◆ PROVIDED TEXT ◆
==========
Ive been searching in Summit co the last week.... nothing yet. This is a good soaking rain right now, hopefully we will be seeing what you Southern Ohio guys are getting now in a week. I went out and got me a simple $59 GPS for all the new spots i find this year(wishful thinking never hurt no one).


----------



## hoytshooter

neighbor found 66 blacks in summit co last night i found 1 in the 3 spots i checked took about 3 hours but they are starting another friend found 1 near stark summit line


----------



## FLT_TUBE_JNKY

was down in hocking today and found 4 all within 10 feet of each other. must have walked around a half mile.


----------



## leftfordead88

got out for 1 hour this evening in xenia with my 4 year old daughter and my girlfriend. found 201. all good size. here are some pics for everyone to enjoy. ill be back out thursday to get more


----------



## catfish_hunter

damn dude that is a hellova nice bunch of shrooms!!!


----------



## leftfordead88

thanks man, my daughter emma found about 30-35 herself. it was her first time hunting. and she LOVED every minute of it.


----------



## monsterKAT11

nice find dude! take me out there so i post your spot for others to enjoy. Money says jekissa made you cheese in the one picture.


----------



## I_Shock_Em

wow nice job!!


----------



## SeanStone

We also got into a few shrooms this weekend in northern Adams County. Friday we found 204 between three of us in 4 hours. Sunday we found 208 between four of us in 3 hours. This year seems to be one of the best years for mushrooms that I have ever witnessed. We searched our usual spots and found them well outside of our normal patch. They were growing up high on the slopes, down in the valleys, and on the flats. The old creekbeds even produced. We managed several small greys, a couple yellows, but the rest were blacks. We didn't get into the size of the pictures posted below, but we were happy all the same. I can only hope the yellows and greys come up as strong as the blacks have.
==========
◆ SUPPLIED MATERIAL ◆
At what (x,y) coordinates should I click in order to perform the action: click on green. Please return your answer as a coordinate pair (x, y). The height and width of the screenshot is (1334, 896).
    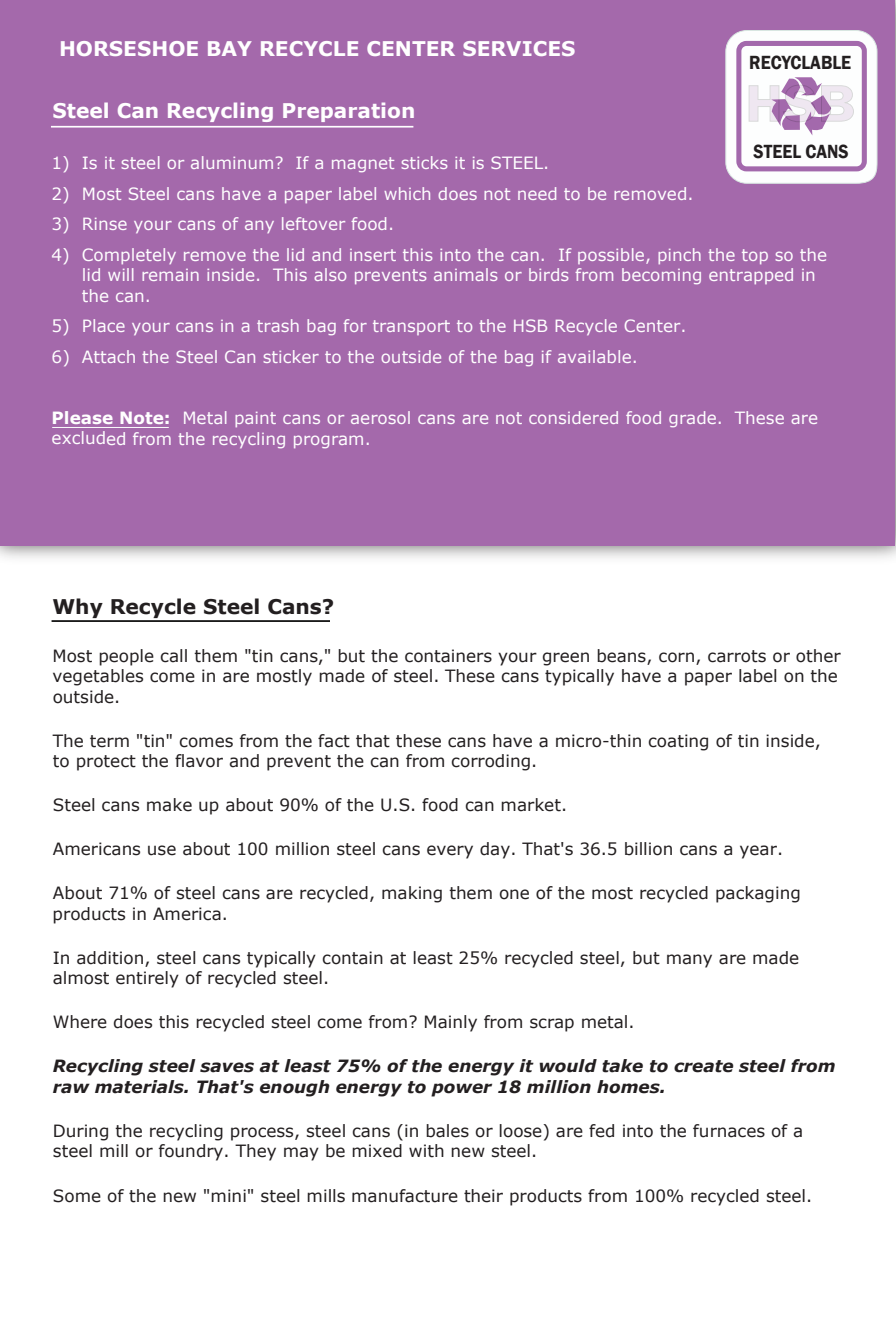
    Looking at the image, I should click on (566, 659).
==========
◆ SET OF TASKS ◆
• a. In the mushroom-hunting thread, retype the passage that begins with the words containing "thanks man, my" and ends with "the one picture.".
• b. Continue the mushroom-hunting thread from its last post.

◆ ANSWERS IN ORDER ◆
• a.
thanks man, my daughter emma found about 30-35 herself. it was her first time hunting. and she LOVED every minute of it.


----------



## monsterKAT11

nice find dude! take me out there so i post your spot for others to enjoy. Money says jekissa made you cheese in the one picture.

• b.
----------



## Boondock77

Awesome find dude


----------



## Mushijobah

Mom and Dad went on a hike in hocking yesterday. They happened across 5. Also heard of some in Athens!


----------



## Fish-N-Fool

I found around 40 in a few spots I checked Sunday and Monday.
All grays; largest about 3.5 inches.

Nothing like that haul!


----------



## leckig

any luck in Akron area? we are supposed to go there this weekend but we are not sure if the mushrooms are up already


----------



## catfish_hunter

Anyone been out in Tusc or Holmes County? Last year on May 5th I found about 100 huge yellows.


----------



## Mushijobah

It's official....they're up in Franklin County....grays and blacks that is.


----------



## catfish_hunter

went out to the spot that i found a ton last year. Lots of vegitation in the woods but no mushrooms yet.


----------



## Mushijobah

Found more in Franklin co. today at two new spots.


----------



## jiggerman

Found thirty yesterday in Franklin county good luck everyone they are up.


----------



## hoplovestofish

Found 59 morels yesterday. Blacks and horsetails. Total so far, 105. hop


----------



## fatkid

have been looking in canton akron area nothing yet last year at this time i had a full belly. we need some warm days and nights and it will be on. also looked at spot in carolton nothing there . with next weaks rain and warm weather it will be on soon. northern boys keep us posted i dont want to miss that tasty morsle


----------



## Fishman

I'm going to go out on Sunday, don't really expect much seeing as I'll be in areas I've never hunted. I know their raking them in the southern portion of state.


----------



## MuskieLuv

Found 25 the other day at my parents place. They were all small ones and none were in the woods, they were all in the back yard out in the grass. Seemed kind of weird to find them 30 feet from the back door.


----------



## Jigging Jim

'Shrooming sounds like Fun !


----------



## puterdude

Jim,eatin them is even better


----------



## Jigging Jim

puterdude said:


> Jim,eatin them is even better


I might just go searching....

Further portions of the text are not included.